** Opening PAGE TEXT block **

President-elect Joe Biden has proposed adding a “Medicare-like” public option that would serve as an option for consumers to receive health insurance. Americans would also be able to choose their own private insurance and would now only spend a lower income rate to obtain it. Biden officials say the health care plan serves as a transitional piece of legislation that could pave the path to a Medicare-for-All (M4A) single payer system in the future.
According to Healthcare-Now!, a publicly funded, universal health care system would aid businesses by engendering a more dynamic economy, taming costs and freeing businesses that provide health insurance of the costs of administering benefits and subsidizing the nations’ health care. “Small businesses have rated the cost of health insurance as their top concern for a quarter century, and large businesses struggle with health care obligations that their international competitors do not have to worry about” said Taylor Lincoln, research director of Public Citizen’s Congress Watch division and author of the report, “If it weren’t for entrenched partisan alliances, business leaders would have demanded that Congress relieve them of health care burdens long ago”.
Publicly funded universal health care systems like the Canadian “single payer” system, where the government pays for all covered services- exist in nearly every developed country in the world.
A recent report by Josh Bivens of the Economic Policy Institute posits that fundamental health reform like Medicare-for-All would be a hugely ambitious policy undertaking with profound effects on the economy and the economic security of households in America. But despite oft-repeated claims of large-scale job losses, a national program that would guarantee health insurance for every American would not profoundly affect the total number of jobs in the U.S. economy. In fact, such reform could boost wages and jobs and lead to more efficient labor markets that better match jobs and workers. Specifically, it could:
1. Boost wages and salaries by allowing employers to redirect money they are spending on health care costs to their workers wages.
2. Increase job quality by ensuring that every job now comes bundled with a guarantee of health care — with the boost to job quality even greater among women workers who are less likely to have employer-sponsored health care.

** Closing PAGE TEXT block **

→ SET OF TASKS:
#1 According to the article on health care reform, what have small businesses rated as their top concern for a quarter century?
#2 In the article on health care reform, rewrite the paragraph beginning "A recent report by Josh Bivens" more briefly, keeping its main facts.
#3 Continue the article on health care reform from the point where it stops.

** Opening MATERIAL SHOWN block **

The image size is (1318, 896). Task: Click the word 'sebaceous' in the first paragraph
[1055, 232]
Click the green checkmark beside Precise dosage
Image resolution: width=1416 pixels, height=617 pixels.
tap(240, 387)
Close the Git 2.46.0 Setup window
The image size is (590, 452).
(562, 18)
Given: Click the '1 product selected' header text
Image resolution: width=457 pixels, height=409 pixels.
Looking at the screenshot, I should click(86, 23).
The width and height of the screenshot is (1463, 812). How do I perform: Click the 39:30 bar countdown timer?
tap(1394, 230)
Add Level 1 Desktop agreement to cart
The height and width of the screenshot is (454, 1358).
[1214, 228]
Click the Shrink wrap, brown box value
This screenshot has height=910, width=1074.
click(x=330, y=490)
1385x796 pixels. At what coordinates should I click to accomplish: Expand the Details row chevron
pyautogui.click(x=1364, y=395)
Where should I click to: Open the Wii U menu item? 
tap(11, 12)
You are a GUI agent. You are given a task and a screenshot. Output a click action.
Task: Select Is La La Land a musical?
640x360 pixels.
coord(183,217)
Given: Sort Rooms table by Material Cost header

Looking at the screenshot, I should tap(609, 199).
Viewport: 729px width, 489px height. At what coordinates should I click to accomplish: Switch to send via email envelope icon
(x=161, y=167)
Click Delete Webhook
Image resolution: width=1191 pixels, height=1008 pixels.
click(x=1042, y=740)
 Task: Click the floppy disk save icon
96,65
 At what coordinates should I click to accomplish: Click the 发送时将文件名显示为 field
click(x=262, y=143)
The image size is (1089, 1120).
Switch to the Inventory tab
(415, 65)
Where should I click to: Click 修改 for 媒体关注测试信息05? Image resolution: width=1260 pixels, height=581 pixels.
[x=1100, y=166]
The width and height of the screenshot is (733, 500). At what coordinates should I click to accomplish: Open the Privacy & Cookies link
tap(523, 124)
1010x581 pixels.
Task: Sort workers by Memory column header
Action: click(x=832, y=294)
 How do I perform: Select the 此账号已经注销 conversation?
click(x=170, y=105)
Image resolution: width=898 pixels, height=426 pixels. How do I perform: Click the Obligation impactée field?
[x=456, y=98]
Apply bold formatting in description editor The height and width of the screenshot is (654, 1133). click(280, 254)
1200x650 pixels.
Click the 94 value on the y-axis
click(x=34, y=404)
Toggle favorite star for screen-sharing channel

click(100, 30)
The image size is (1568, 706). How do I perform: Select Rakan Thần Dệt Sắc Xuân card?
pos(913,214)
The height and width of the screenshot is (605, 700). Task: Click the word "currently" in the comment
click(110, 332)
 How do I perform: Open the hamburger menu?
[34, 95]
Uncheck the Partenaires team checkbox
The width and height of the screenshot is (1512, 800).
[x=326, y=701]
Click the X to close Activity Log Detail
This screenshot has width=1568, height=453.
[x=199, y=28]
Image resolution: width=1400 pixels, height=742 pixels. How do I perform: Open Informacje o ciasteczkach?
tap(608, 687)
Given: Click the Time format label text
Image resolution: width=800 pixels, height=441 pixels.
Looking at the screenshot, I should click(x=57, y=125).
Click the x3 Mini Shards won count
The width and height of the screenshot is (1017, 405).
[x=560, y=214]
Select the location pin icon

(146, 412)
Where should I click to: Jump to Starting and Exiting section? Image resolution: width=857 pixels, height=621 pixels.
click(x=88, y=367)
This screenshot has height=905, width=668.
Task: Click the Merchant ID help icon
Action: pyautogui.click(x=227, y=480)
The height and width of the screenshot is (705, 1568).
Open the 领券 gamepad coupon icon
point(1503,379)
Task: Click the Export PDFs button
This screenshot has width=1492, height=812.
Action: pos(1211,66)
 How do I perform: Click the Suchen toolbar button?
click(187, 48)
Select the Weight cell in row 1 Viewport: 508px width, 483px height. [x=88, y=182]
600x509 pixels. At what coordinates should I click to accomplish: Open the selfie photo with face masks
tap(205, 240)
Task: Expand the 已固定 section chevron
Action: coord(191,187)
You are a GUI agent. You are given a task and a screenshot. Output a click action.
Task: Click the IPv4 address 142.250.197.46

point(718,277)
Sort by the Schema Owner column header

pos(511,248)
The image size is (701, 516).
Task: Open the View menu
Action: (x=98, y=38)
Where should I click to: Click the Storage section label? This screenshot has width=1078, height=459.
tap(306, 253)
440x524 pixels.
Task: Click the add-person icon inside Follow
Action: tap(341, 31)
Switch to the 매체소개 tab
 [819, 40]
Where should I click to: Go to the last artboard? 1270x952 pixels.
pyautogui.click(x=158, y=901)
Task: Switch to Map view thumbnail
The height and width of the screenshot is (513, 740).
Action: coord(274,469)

** Closing MATERIAL SHOWN block **

→ RESPONSES BY TASK:
#1 The cost of health insurance.

#2 A report by Josh Bivens of the Economic Policy Institute says that Medicare-for-All would be a hugely ambitious reform with profound effects on the economy and on household economic security. Despite repeated claims of large job losses, it would not profoundly change the total number of U.S. jobs. Instead, it could boost wages and jobs and make labor markets better at matching jobs and workers.

#3
3. Lessen the stress and economic shock of losing a job or moving between jobs by eliminating the loss of health care that now accompanies job losses and transitions.
4. Support self-employment, small business development and entrepreneurship (which is currently low in the U.S.) relative to other rich countries by eliminating the daunting loss of/cost of health care from start up costs.
5. Inject new dynamism and adaptability into the overall economy by reducing “job-lock” with workers going where their skills and preferences best fit the job, not just to workplaces (usually large ones) that have affordable health plans.
6.Produce a net increase in jobs as public spending boosts aggregate demand, with job losses in health insurance and billing administration being outweighed by job gains in the provision of health care, including the expansion of long term care.
Bivens provided data demonstrating that health spending in the U.S. is higher than in advanced peer countries and has risen faster over time and yet continues to buy worse health outcomes. The higher and faster growing spending of the United States is driven by faster growth of prices, not by growth in the volume of health care goods and services consumed. Further, international evidence shows that a key component of controlling cost growth is a strong public role in setting and negotiating the prices of health care goods and services.
All of this information begs the question, Is there a need for fundamental health reform? Let’s take a look at some macro information:
• Despite the significant gains in health care coverage spurred by the passage of the Affordable Care Act in 2010, today roughly 23 million Americans between the ages of 19 and 64 are uninsured and another 64 million are underinsured (Collins, Bhupal and Doty 2019).
• Some highly important health-related prices have begun rising rapidly in the very recent past. Insurance premiums, for example, rose 20% in 2019 (Bureau of Labor Statistics 2020a).
• Overall spending on prescription drugs rose more than 9% between the fourth quarter of 2018 and the fourth quarter of 2019, the largest year-over-year change since 2015 (Bivens table 2.4.5u).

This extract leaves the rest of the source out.